“Je combats les idées de madame Le Pen, mais avec respect”. A t-il dit ce dimanche 27 mars sur France 3.

CREDIT : Capture Twitter

En déplacement en Guadeloupe, ce samedi 26 mars, Marine Le Pen a été prise à partie par des militants indépendantistes et d’extrême gauche de l’Union populaire pour la libération de la Guadeloupe (UPLG) et de l’Alliance nationale Guadeloupe (ANG).

Une scène « inacceptable », a réagi Emmanuel Macron. ″Ça me choque, comme tout un chacun, et je les condamne avec la plus grande fermeté”, a réagi le chef de l’État, dénonçant “toutes formes de violences, verbales et encore plus physiques” contre les responsables politiques en général.

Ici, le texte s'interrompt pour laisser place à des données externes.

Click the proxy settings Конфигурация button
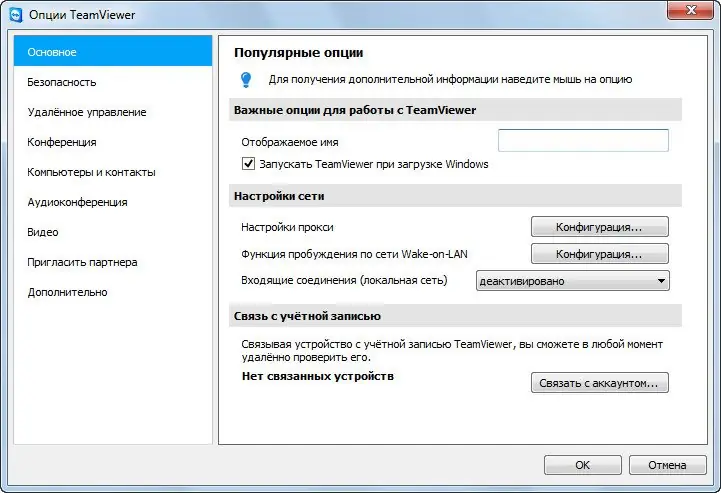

“La violence en politique, c’est intolérable. En ce 27 mars, il ne fait pas oublier le 27 mars 2002, et la tuerie de Nanterre”, a poursuivi le candidat à sa réélection, en référence à ce drame au cours duquel huis conseillers municipaux avaient été tués.

À Pointe-à-Pitre, où Marine Le Pen a été chahutée, le service de sécurité de Marine Le Pen, aurait, selon plusieurs témoins sur place, été bousculé, de même que plusieurs des collaborateurs de la candidate. La députée du Pas-de-Calais et son équipe ont annoncé vouloir porter plainte.

Les manifestants, qui scandaient « dehors », « raciste » selon des images de nos confrères de BFMTV, ont quitté d’eux-mêmes les lieux, a indiqué la direction de l’hôtel.